→ Written request
Pick out every line of the items below that contains the word "agent", treating uppercase and lowercase as different.

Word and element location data
• • • •

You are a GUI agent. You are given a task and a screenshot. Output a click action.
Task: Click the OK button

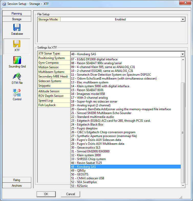click(46, 194)
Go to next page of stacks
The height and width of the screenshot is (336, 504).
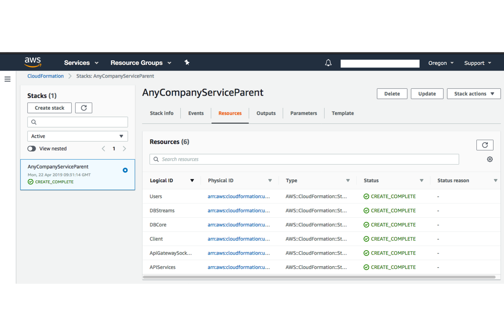[124, 148]
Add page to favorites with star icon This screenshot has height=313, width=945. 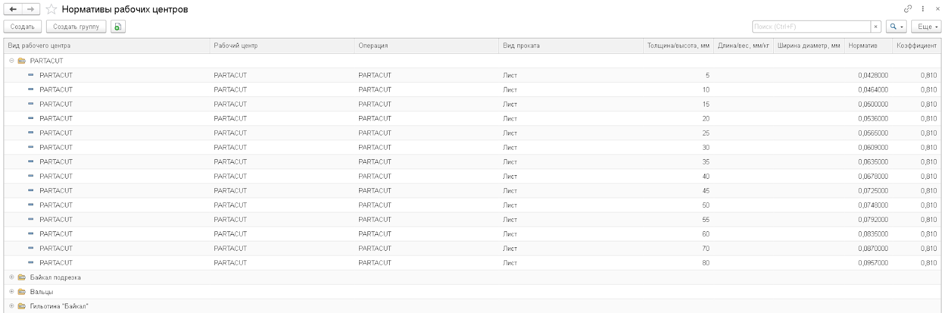click(x=51, y=9)
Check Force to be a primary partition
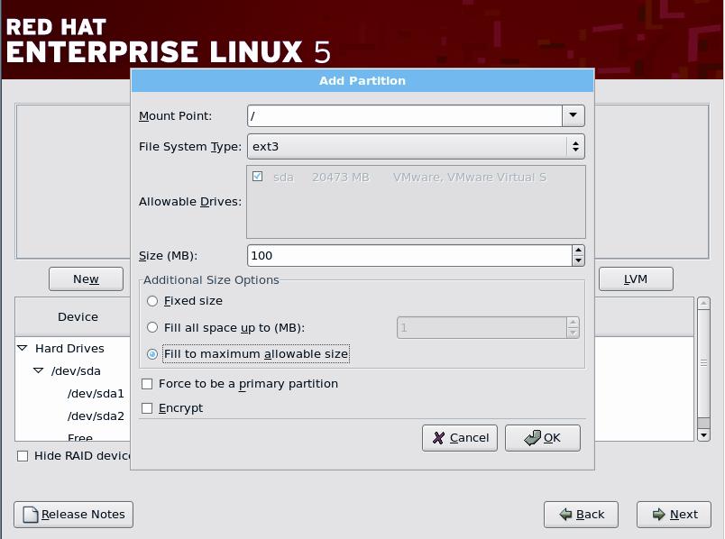The width and height of the screenshot is (725, 539). pyautogui.click(x=146, y=383)
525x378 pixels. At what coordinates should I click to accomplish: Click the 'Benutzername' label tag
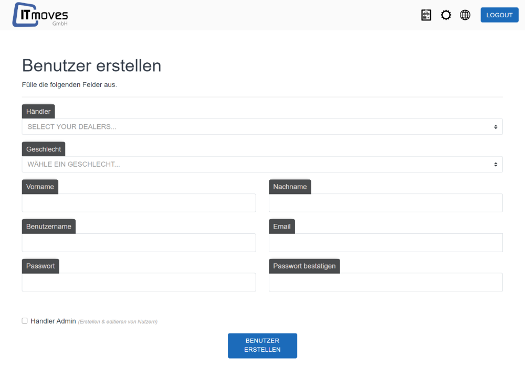[x=49, y=226]
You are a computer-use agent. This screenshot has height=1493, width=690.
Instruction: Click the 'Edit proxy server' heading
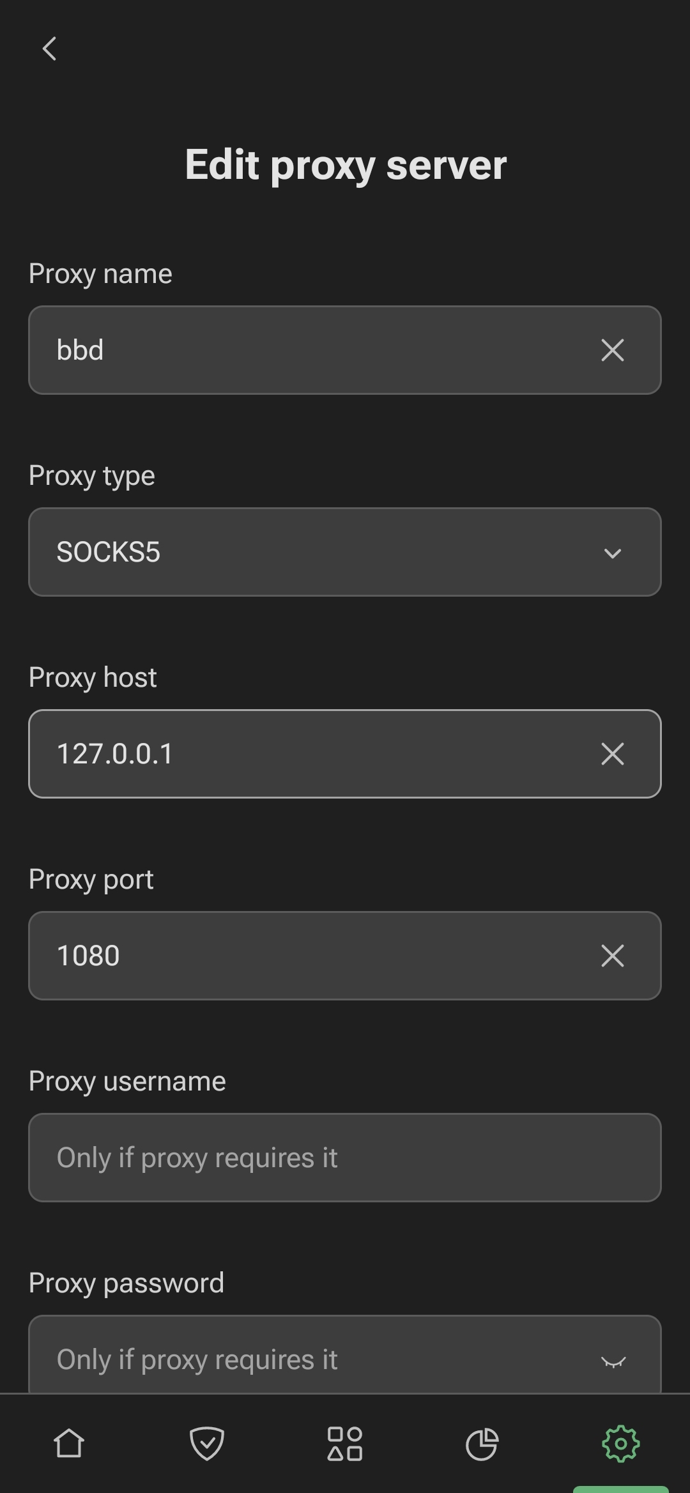[x=346, y=165]
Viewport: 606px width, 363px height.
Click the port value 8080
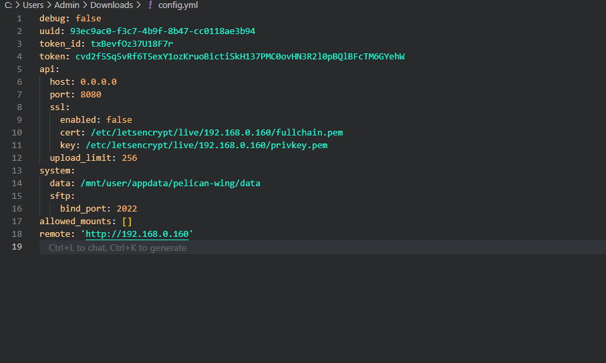click(x=91, y=95)
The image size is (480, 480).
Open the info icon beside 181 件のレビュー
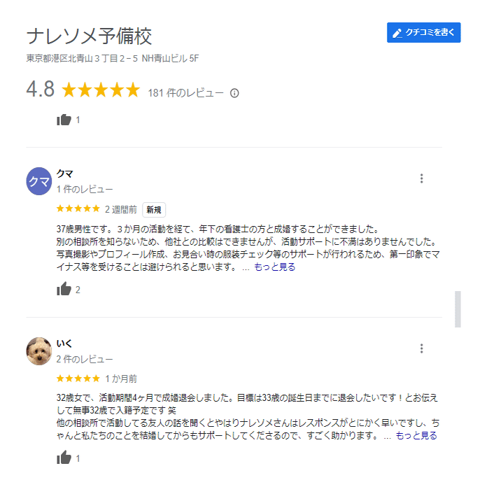click(x=234, y=93)
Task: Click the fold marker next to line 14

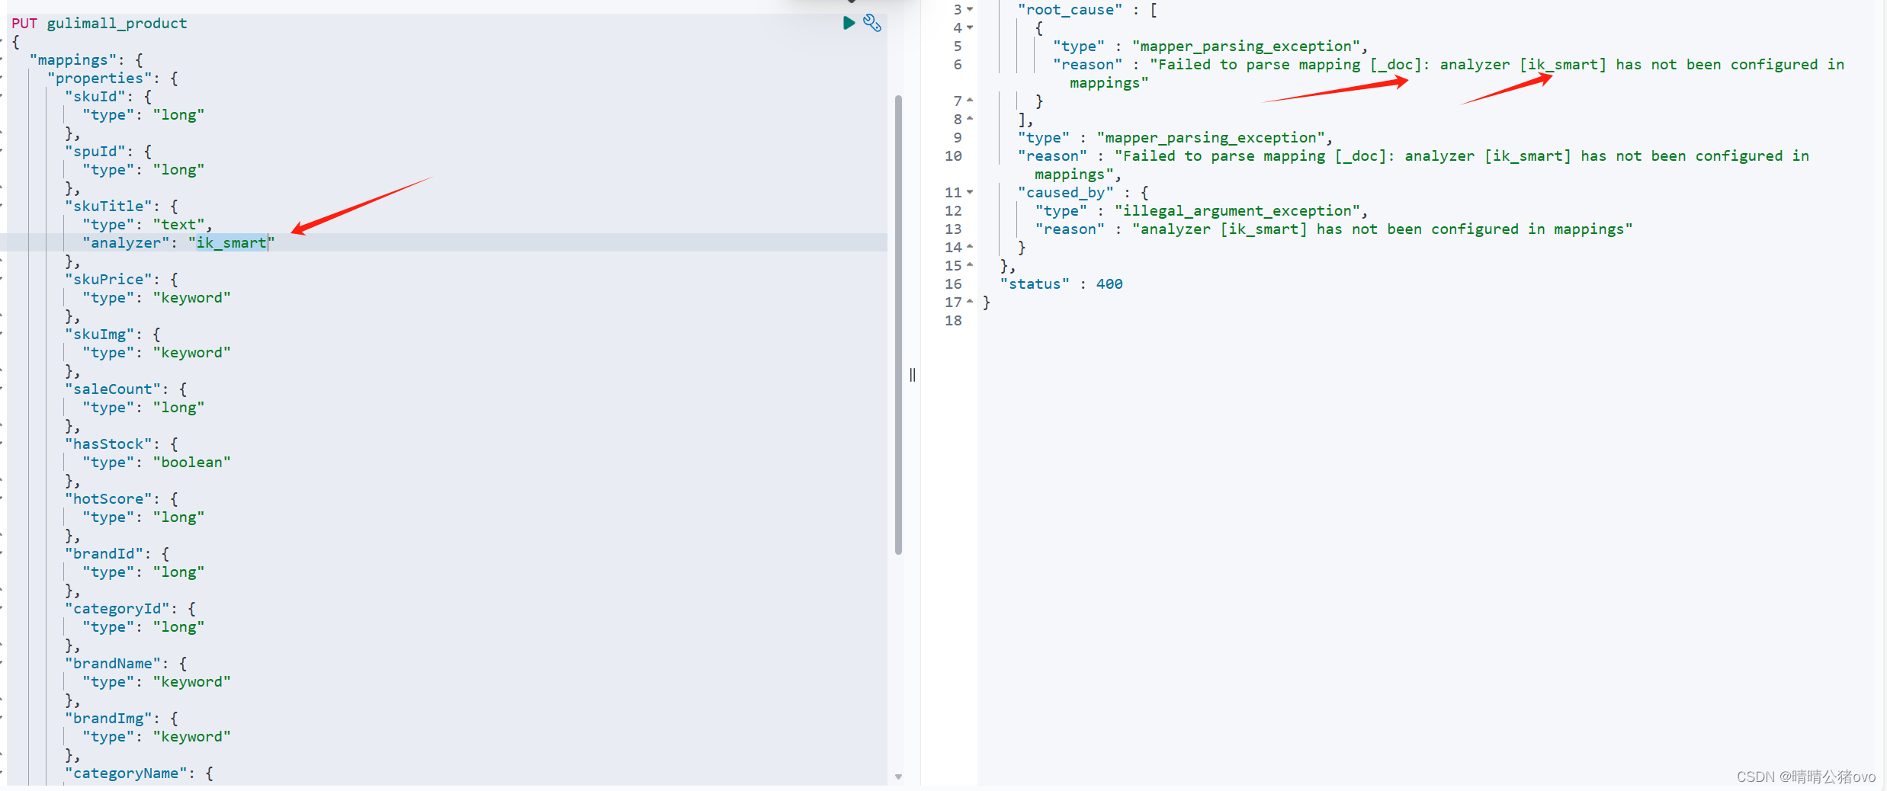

• • • •

→ The completed task
You are a GUI agent. You are given a task and a screenshot. Output a click action.
You are a computer-use agent. This screenshot has height=1493, width=690.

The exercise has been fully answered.